Lt. Gen. John W. "Jay" Raymond, the commander of the 14th Air Force, Air Force Space Command and U.S. Strategic Command's Joint Force Component Command for Space, testified at the hearing, along with technical and legal experts and officials from the Federal Aviation Administration and Federal Communications Commission.
Raymond noted his task force provides emergency warning of impending orbital collisions to all of the world's spacefaring governments and companies, though it collaborates closely in space primarily with Australia, Canada and the United Kingdom. JFCC Space, he explained, catalogs and tracks the trajectories of all known orbiting systems and debris.
"JFCC Space is the world's premier provider of space situational awareness, data and products," Raymond said. "Over the past few years, we have bolstered our commercial and international partnerships, we've implemented two-way sharing agreements and we've worked collaboratively to refine our sharing processes."
The general noted the command also is on track to deliver a new command-and-control system, the Joint Space Operations Mission System and additional space situational-awareness sensors.
Each agency represented at the hearing, along with NASA and others, has a role to play in U.S. space operations.
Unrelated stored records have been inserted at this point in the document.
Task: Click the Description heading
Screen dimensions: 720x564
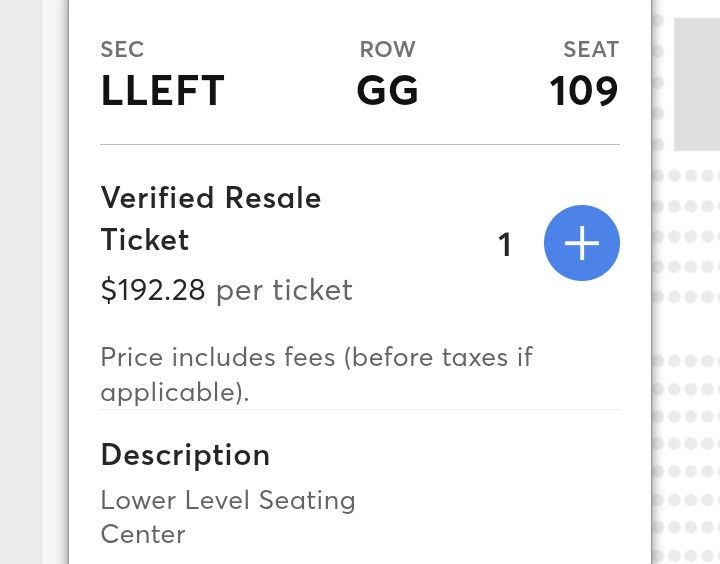Action: [185, 455]
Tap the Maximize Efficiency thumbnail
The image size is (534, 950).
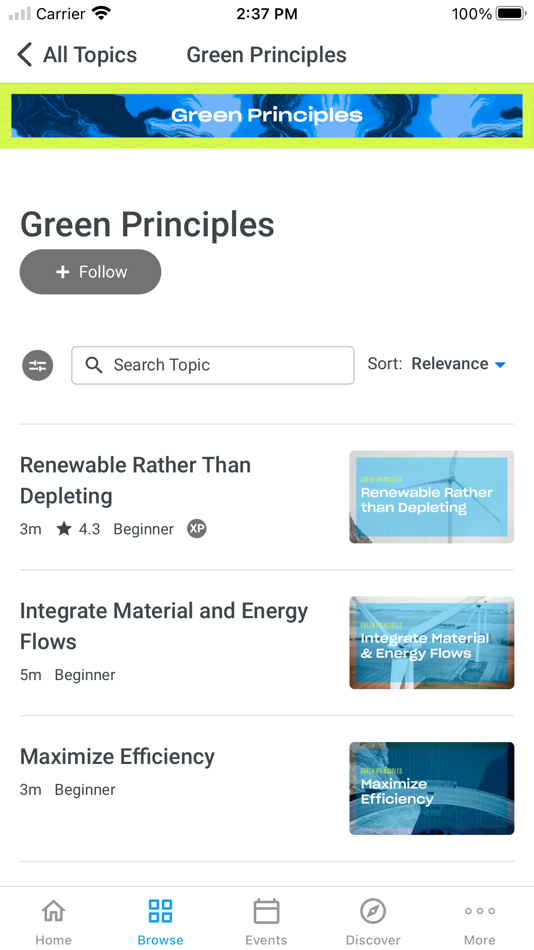click(432, 788)
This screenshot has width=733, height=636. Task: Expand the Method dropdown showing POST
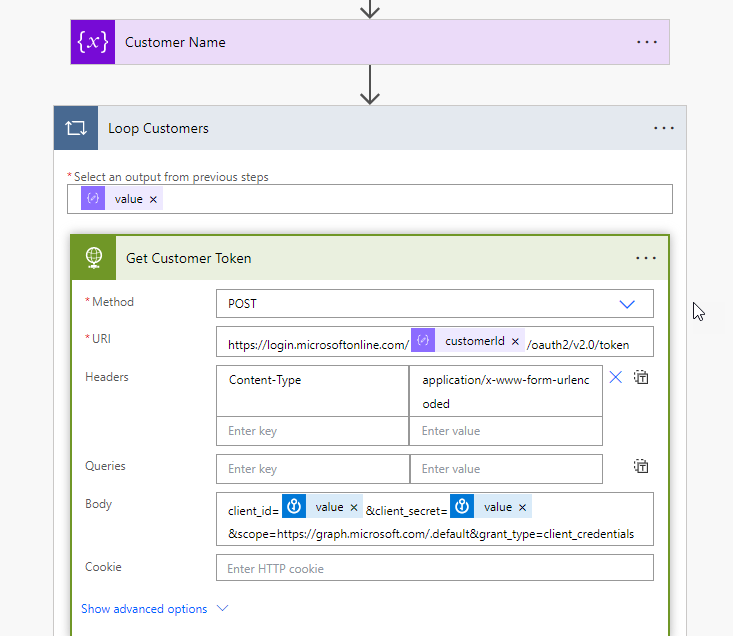coord(627,303)
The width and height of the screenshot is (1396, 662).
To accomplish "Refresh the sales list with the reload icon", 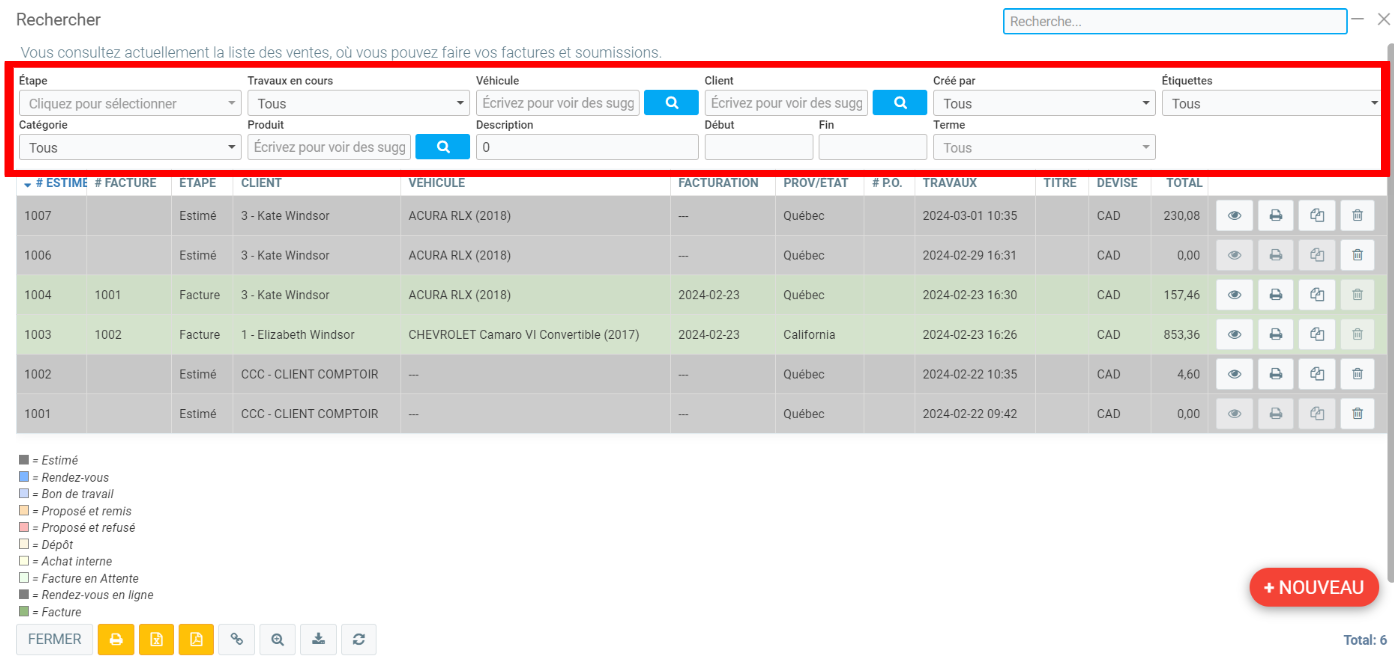I will tap(358, 639).
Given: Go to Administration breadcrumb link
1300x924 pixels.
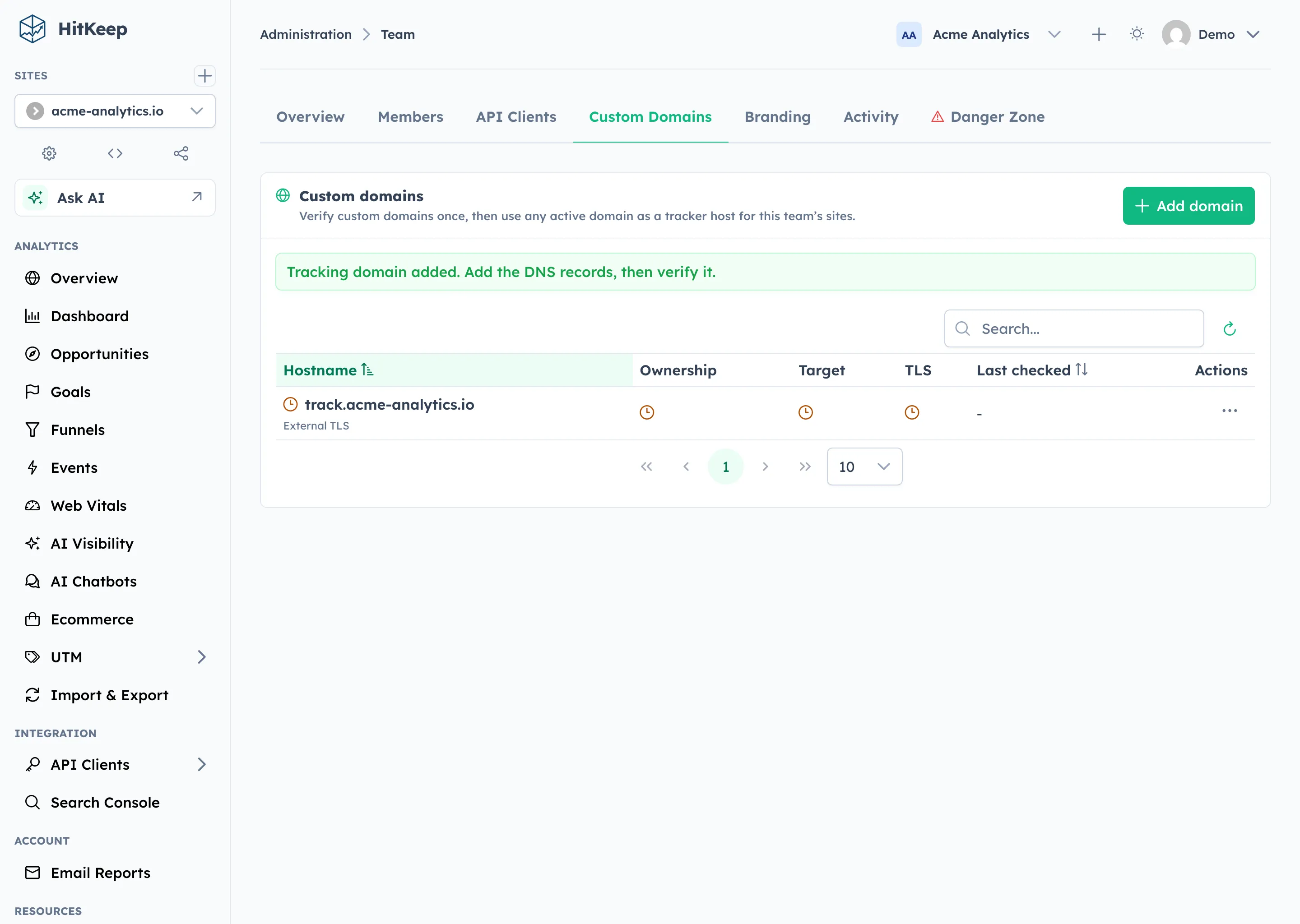Looking at the screenshot, I should tap(306, 35).
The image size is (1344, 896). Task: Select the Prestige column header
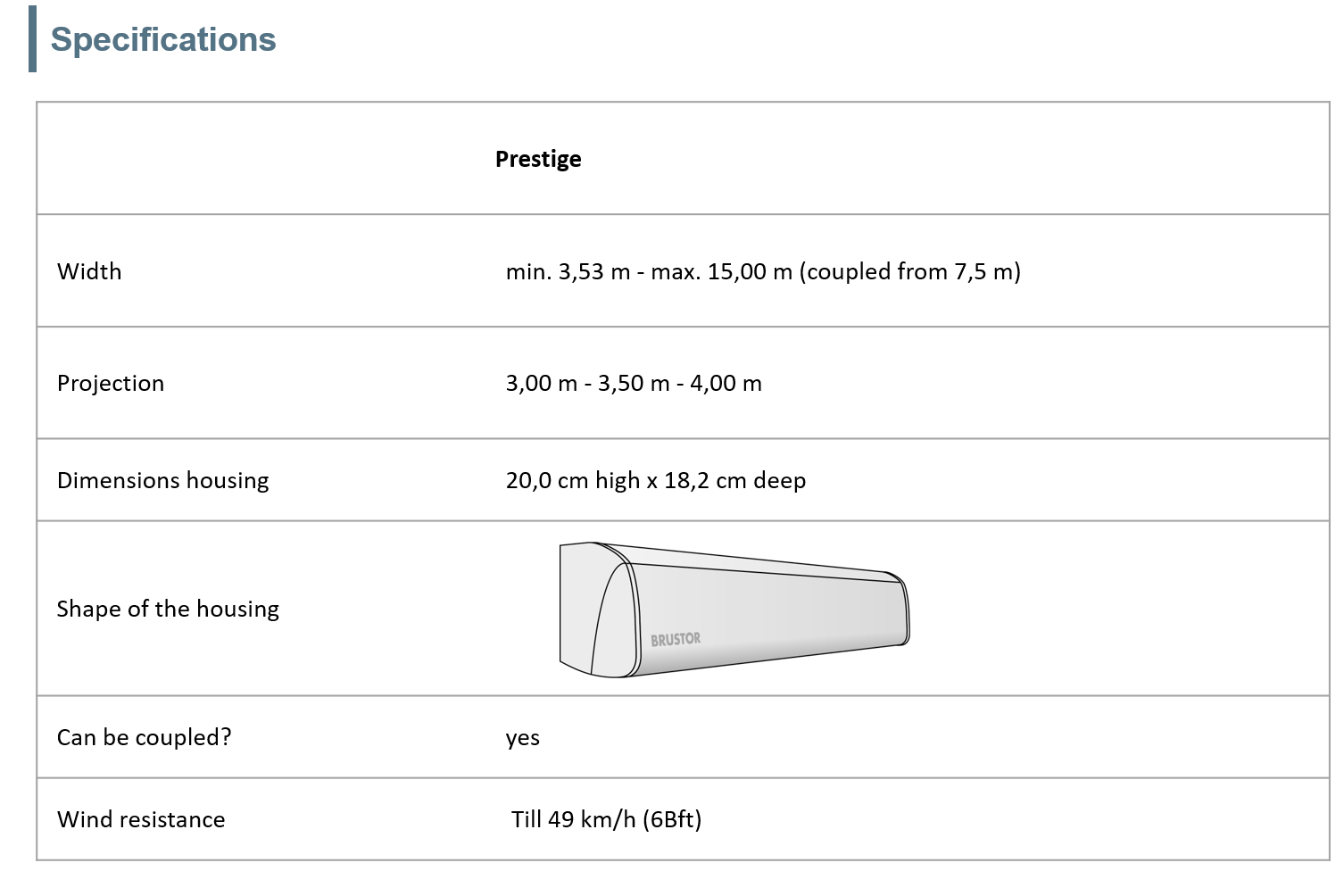click(x=538, y=159)
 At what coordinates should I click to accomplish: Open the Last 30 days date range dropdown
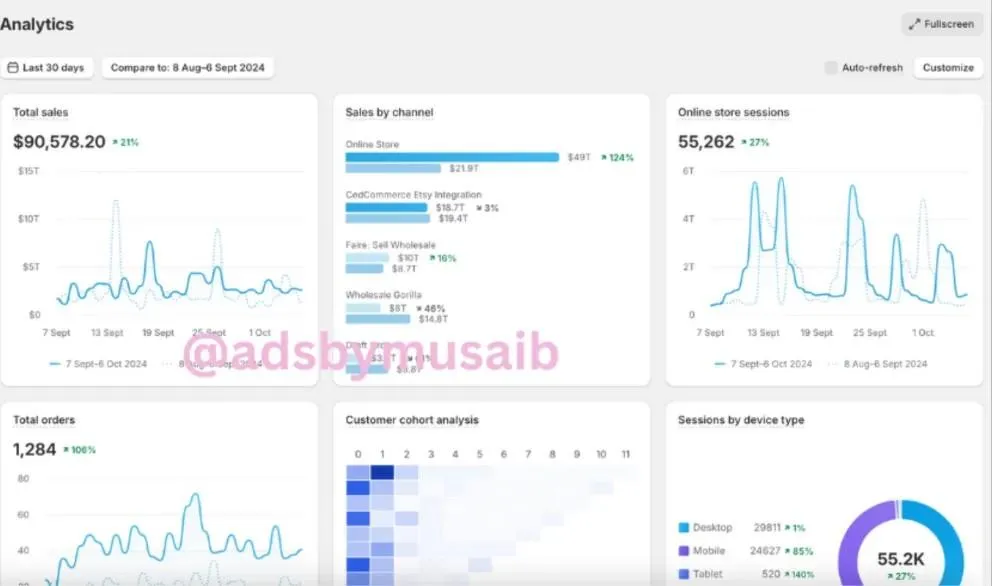point(47,68)
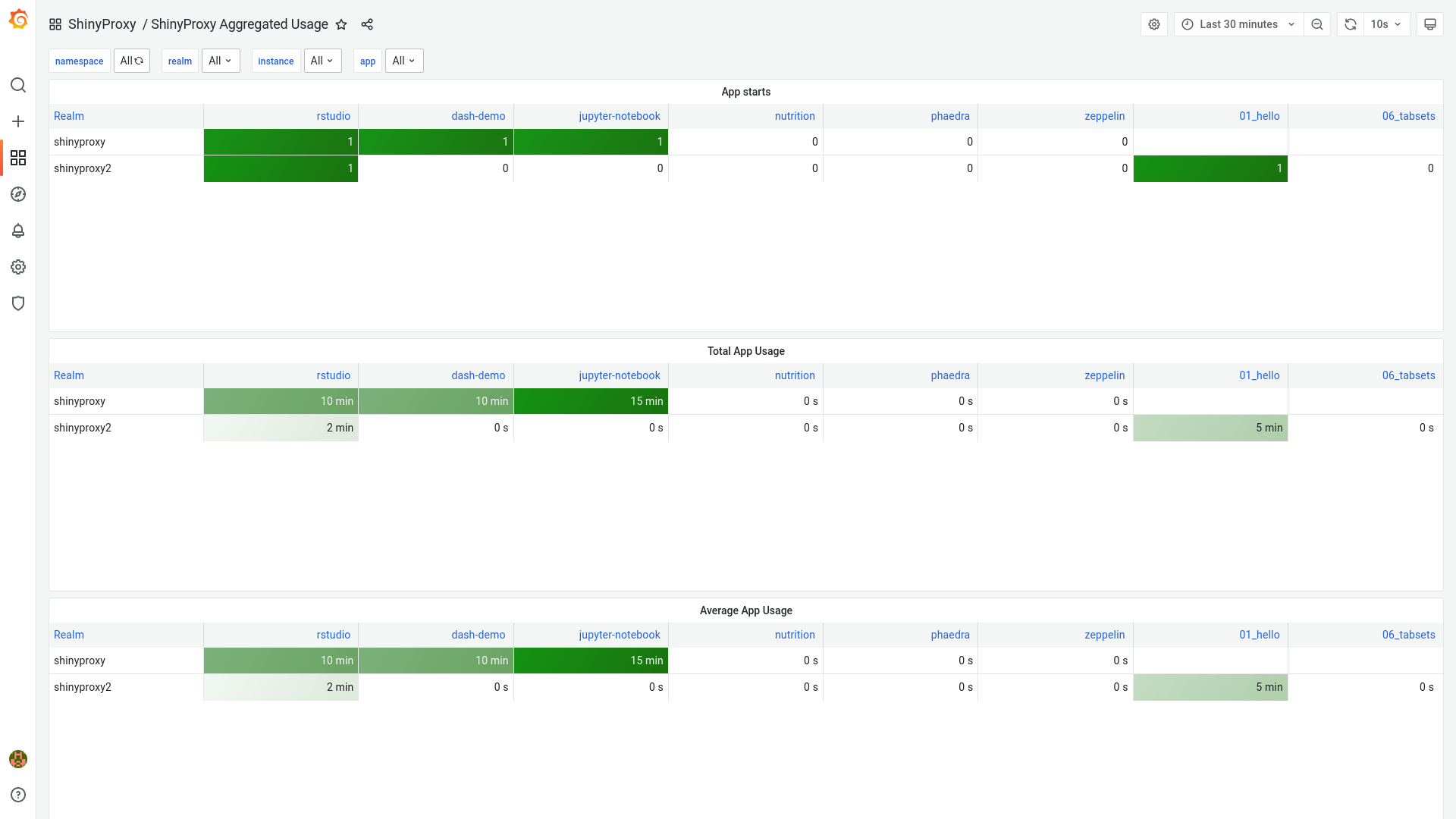Sort App starts table by rstudio column
Image resolution: width=1456 pixels, height=819 pixels.
333,116
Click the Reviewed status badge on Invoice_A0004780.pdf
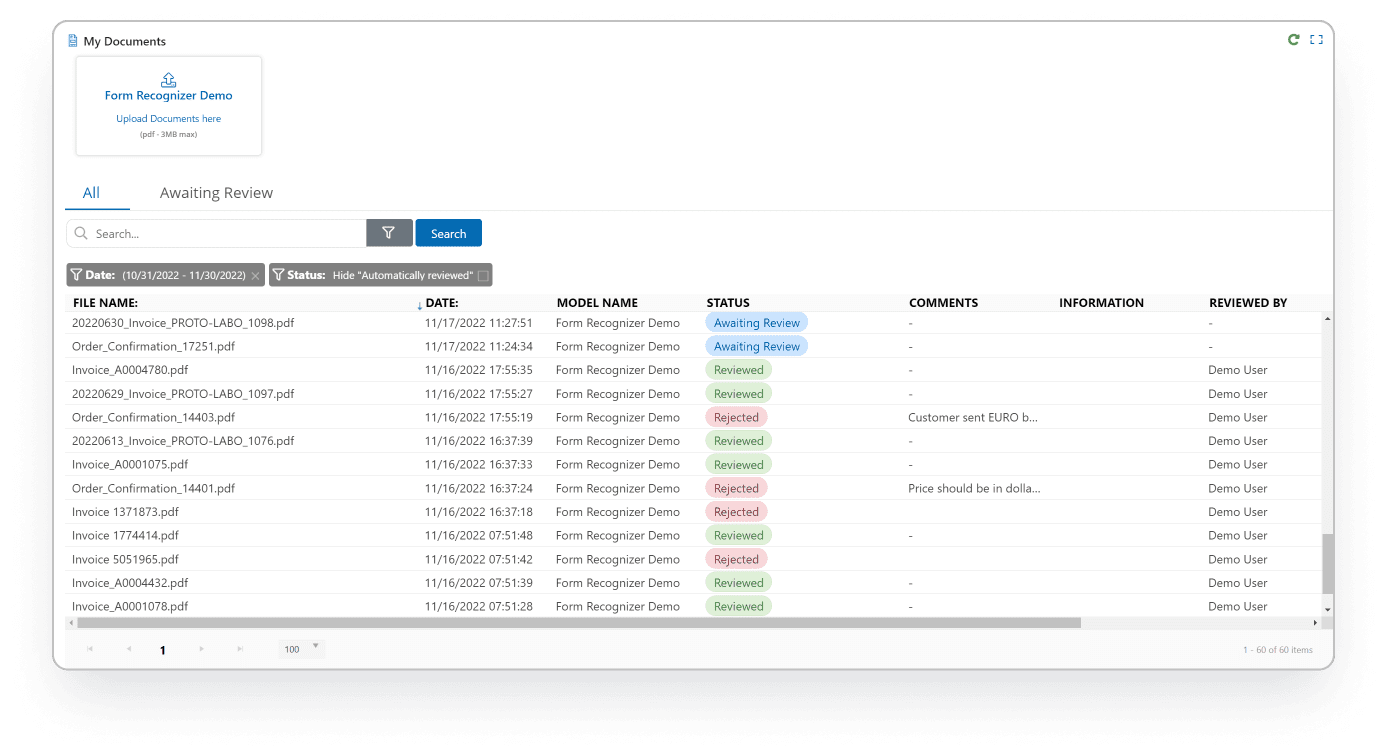This screenshot has height=755, width=1387. click(x=738, y=369)
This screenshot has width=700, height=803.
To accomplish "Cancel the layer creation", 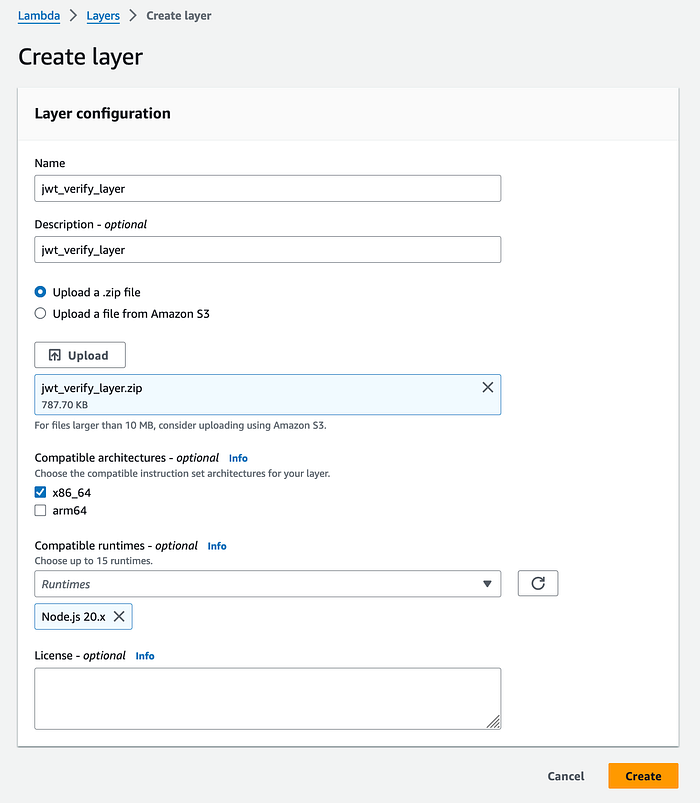I will (x=566, y=776).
All of the witnesses stated that the United States must improve domestic space traffic management, and move quickly to foster international agreement on use of space.
Key orbits, mostly crowded with government-owned vehicles, are becoming obstacle courses, experts testified, as more countries launch more objects into space. But each of those objects could become a minefield if it collided with another at "hypervelocity" orbital speeds many times faster than a bullet, as one witness testified.
Such a disaster has happened spectacularly at least twice in the past decade.
In 2007, China destroyed one of its own old satellite systems in orbit during an anti-satellite weapon test, in what hearing attendees called the largest known creation of space debris in history.
China's test blasted the nonworking mass into a "cloud" that diffused widely -- in some depictions, it now resembles a seeding dandelion head -- and is estimated by some at the hearing to include 150,000 objects centimeter-sized or larger.
The second orbital catastrophe occurred in 2009, when Russian satellite Kosmos-2251 and U.S. commercial satellite Iridium 33 collided, destroying both. Each vehicle disintegrated along its orbital path, scattering a roughly X-shaped debris field one witness said holds some 2,000 objects of at least a centimeter.
Each piece of space junk, as well as each functioning orbital object that eventually will become junk, has a projected duration in orbit that varies from months to centuries, witnesses noted -- mostly depending on the object's size, shape and orbital elevation.
Raymond said monitoring increasingly complex traffic and debris in the space domain is and will remain his command's mission as part of Defense Department, both to protect national security and because no other agency is equipped to do so.
While JFCC Space constantly tracks orbital objects and adjusts recorded trajectories, Raymond acknowledged the command has no authority to act against a potentially destructive satellite or other object in space.
Regulations governing even U.S. domestic spaceflight are complicated. As witnesses explained, the FAA has authority over U.S. commercial and government space vehicles -- but only on launch and re-entry, not during orbit. The DOD has responsibility to monitor, but cannot enforce, space movements.
But testimony suggested the need to bring order to managing close encounters in space is pressing.
Raymond noted one witness had testified that NASA's International Space Station had changed position 16 times to avoid striking other objects in orbit.
"In fact, just last month we told them to move it twice," he added.
Witnesses and committee members agreed as the hearing closed that effectively managing space transportation, clearing debris from orbit and protecting the planet from strikes by near-Earth objects are all challenges that will require national and international effort.